Although there are fewer students on campus, summer is LaFarm’s time to bloom.
LaFarm, located at the Metzger Athletic Field complex, grows produce for both the Lafayette and Easton communities and is an essential part of the college’s efforts towards sustainability, according to their website.
The farm grows a wide assortment of produce. This year the biggest crops were tomatoes, peppers, beets, watermelons, cantaloupe, winter squash, sweet potatoes, potatoes and flowers, according to Assistant Director of Food and Farm Lisa Miskelly, although the farm grows about twenty other crops as well.
Miskelly explained that the college’s dining services, generally a large market for LaFarm produce, has much smaller orders in the summers. However, dining services had previously expressed to LaFarm that they had a need for more fall food.
“We’re focusing on crops that can grow during the summer months and then give to dining during the fall months when students are here,” Miskelly said.
For instance, the farm harvested a large order of winter squash this year, as well as sweet potatoes, which the dining halls are unable to get locally from another farm, according to Miskelly.
“It’s definitely a goal and something that…I am thinking about with a lot of the student leaders who are involved in the farm, is how else we want to market our vegetables in the summer. In particular, right now, we really don’t have an outlet for the month of June, so we donate,” Miskelly said.
Extra food grown in the month of June is often donated to the Easton Urban Farm, to be given away at their food pantry.
“It would be nice and a lot easier for planning purposes if we had places for the food to go for the whole of summer that wasn’t us trying to connect the dots…we are working on developing a better plan for next summer of figuring that out,” Miskelly said.
While more food is donated during the summer, the farm intentionally grows produce to be donated on a regular basis.
“We grow specifically for donation. A lot of times, farmers think of donating as for the extra food that you can’t sell, but that is a primary market for us,” Miskelly said.
A new feature this semester was the creation of the LaFarm sandwich sold at the new ECO Cafe.
The sandwich features produce from the farm that changes based on what is available in that season. For instance, while the sandwich featured zucchini in the cafe’s first week of opening, it now has butternut squash.
This summer, six students worked directly for LaFarm, and four EXCEL scholars worked on the farm as part of their research.
Along with working at the farm, the EXCEL scholars also worked at the Vegetables in the Community program, a vegetable stand set up in the Easton community on Thursday evenings in the summers. The stand runs on a donation-based model, so that community members can have access to produce without worrying about the cost.
Nicole Ducret ‘21 participated in this program. She explained that she enjoyed getting to meet people within the Easton community and educate them on the produce she had helped to grow throughout the summer.
Ducret also enjoyed her time doing research at LaFarm and the Easton Urban Farm on the South Side of Easton.
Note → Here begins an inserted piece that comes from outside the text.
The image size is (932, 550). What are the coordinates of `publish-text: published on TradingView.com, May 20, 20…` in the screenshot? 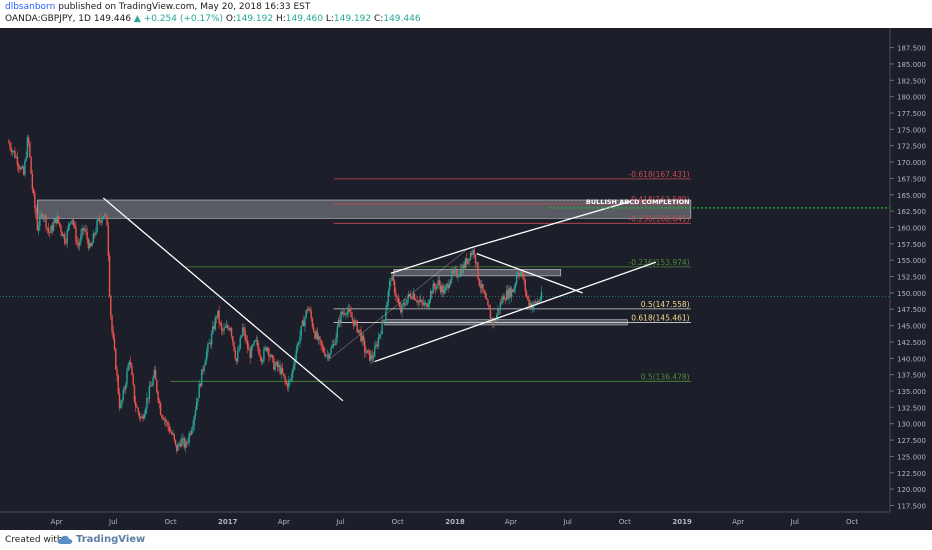 It's located at (184, 7).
“It was an amazing experience because you get to wake up and go farm. It’s very social if you want it to be, so I had a lot of fun with [Miskelly] and my research partners…It can also be a quiet time to reflect, it’s kind of like meditation, when you’re doing something, you’re working with the Earth. It’s very rewarding,” Ducret said.
Addie King ‘21 also worked as an EXCEL scholar this past summer. King, an EcoRep on campus as well, said she has specific sustainability interests in food and farming, and that one of her goals in the next year or two is to have a better understanding of how a farm functions year-round.
“I enjoy having more of a management understanding of it…I also like being outside and doing the physical work as well,” King said about her work at the farm this summer.
EXCEL scholar Isaiah Moore ‘22 had very little farming experience before this summer, but that he found the work of the farmers he observed “inspiring.”
“The dedication that [the farmers] had, just being out in the fields every day, doing the dirty work, they don’t have these big machines, they’re the ones out with their hands, picking individual weeds. So seeing that dedication that it takes and the passion was eye-opening,” Moore said.
Elise Hummel ‘22 worked directly for LaFarm this summer from late May into August, and had the opportunity to see the seeds she put in the ground grow and then be sold at the market.
“I think it’s really cool being able to walk into the new cafe…and being able to see the sandwiches with only LaFarm vegetables, and it’s like ‘oh, I did that,’” Hummel said. “You feel good knowing that the food that we have at Lafayette is one, supporting local farmers, and two, helping the environment because it’s all real, whole food.”
Miskelly said her goal for students who work at LaFarm is for them to feel connected and engaged with the work that they are doing.
“I feel like I make [the work] what it is, which is a difficult job that is extremely meaningful and that is such an important way that we can all be connected to the place that we live,” Miskelly said.
“[Miskelly] brings such a positive energy to everything that we do,” Hummel added.
“The farm is the students’ farm, it’s not my farm. I manage it, and I help to direct what happens there, but I really think the farm is and should be a place that all students, faculty and staff can be a part of,” Miskelly said.